Alors que les politiques de diversité et d’inclusion (D&I) en entreprise
sont de plus en plus débattues ou mises en cause, Patrick Scharnitzky,
psychosociologue et Directeur Associé chez AlterNego, alerte sur les tensions
croissantes autour de ces sujets. Face aux "vents contraires" qui
soufflent sur ces initiatives, il appelle à une approche mesurée, pragmatique
et dénuée d’idéologie pour favoriser un climat plus apaisé et constructif.
Depuis 15 ans, notre
socioculture prend le chemin de l’inclusion. Le mariage pour tous, les
ricochets du tsunami Black Lives Matter, le choc #MeToo et les contraintes
légales grandissantes ont conduit toutes les parties prenantes de la société à
s’engager. Et cela ressemblait aux prémices d’un changement civilisationnel
irréversible. Mais comme les mutations de grande ampleur ne se font jamais dans
la soie, les plus radicaux ont saisi des drapeaux pour revendiquer des droits
légitimes, mais souvent perçus sur l’autel de la « revanche des faibles ».
Cancel culture,
acronyme pour décrire les orientations sexuelles et les identités de genre, et
hypersensibilité prétendue aux micro-agressions et aux discriminations sont
autant de sujets devenus urticants. En outre, ils sont caricaturés pour
décrédibiliser un courant wokiste qui, à l’origine, se contente de proposer que
les stigmatisés et les plus faibles osent se « réveiller » et être eux-mêmes.

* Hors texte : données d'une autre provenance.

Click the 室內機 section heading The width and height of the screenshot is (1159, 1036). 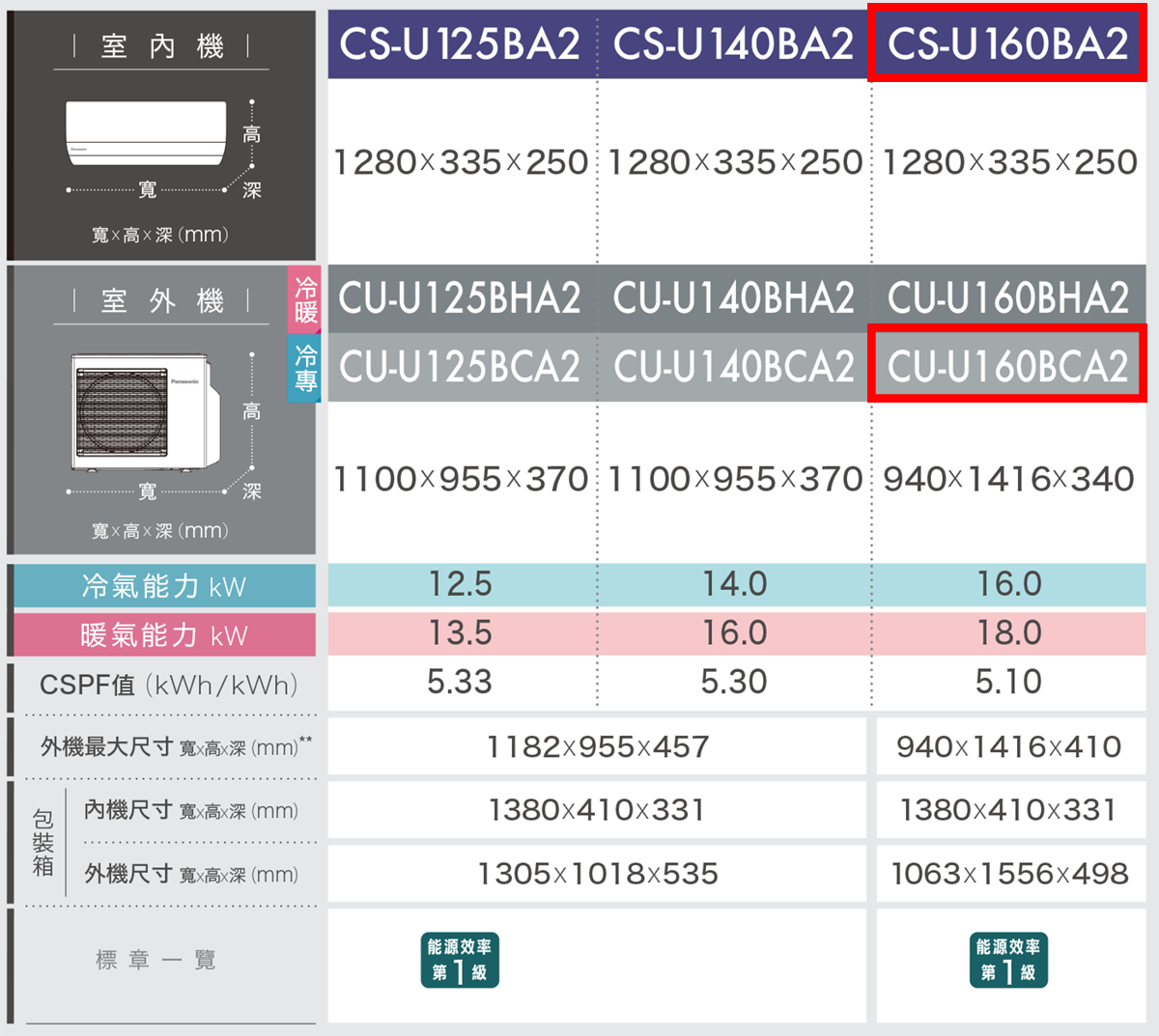161,46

Mais la souffrance se crie, elle ne se chuchote pas.
Face à cette radicalité
surexposée par certains médias, s’est réveillée un contre-pouvoir en miroir,
anxieux et réfractaire. Les propos racistes se banalisent, les violences faites
aux femmes persistent, des lois restrictives sur l’homosexualité là-bas, une
remise en cause de l’IVG ailleurs, des voies réactionnaires s’installent et
soufflent des vents contraires puissants, au diapason d’un élan égalitariste
justifié mais bafoué.
L’entreprise n’est pas
épargnée car ses frontières sont devenues très perméables. Elle voit s’opposer
aujourd’hui celles et ceux qui refusent toutes les formes de soumission et
celles et ceux qui crient haut et fort « qu’on ne peut plus rien dire ». Et ne
réduisons pas cela à un conflit générationnel, c’est bien plus une lutte des
places qu’un combat des âges.
Et les modérés dans
tout cela ? Celles et ceux qui portent les sujets d’inclusion de façon
raisonnable et pragmatique, sans morale ni culpabilisation, et sans sombrer
dans une guerre de totems idéologiques qui impose que toute forme de blessure
empêche le débat ? Ils sont malheureusement inaudibles, pris entre le marteau
et l’enclume. Pourtant, il est indispensable de « refroidir » ces sujets pour
les dépolluer de leur charge émotionnelle. L’entreprise fait aujourd’hui face à
un défi darwinien, menacé par ces vents contraires qui résistent. Alors comment
marcher sur cette ligne de crête ?
L’entreprise n’est pas
un lieu de prosélytisme. On a le droit d’être mal à l’aise avec
l’homosexualité, au regard de son âge, de sa culture, ou de son éducation. De
la même façon, on a le droit de se sentir blessé à cause d’une blague déplacée
ou d’un regard qui s’égare. Ces opinions doivent être entendables et entendues
mais les actes qui pourraient en découler sont à bannir. La culture
d’entreprise et les décideurs qui la portent doivent avoir le courage de poser
un cadre qui sanctionne les dérives. C’est le seul moyen de convaincre qu’il
existe une frontière entre l’acceptable et l’inadmissible.
Mener une politique
d’inclusion ne doit pas se réduire à quelques « minorités égarées ». Il faut
embarquer toutes les diversités, sortir des silos identitaires et aborder le
sujet de façon transversale : garantir l’équité pour toutes et tous, créer les
conditions de l’intelligence collective, offrir à chacune et chacun le confort
d’oser être soi et lutter ardemment contre les stéréotypes.
En somme, notre socioculture doit résister aux vents contraires, en changeant de cap pour les contourner. Il faut penser une inclusion qui soigne, frappée par le sceau du bon sens et de l’humilité, mais sans idéologie ni militantisme revanchard.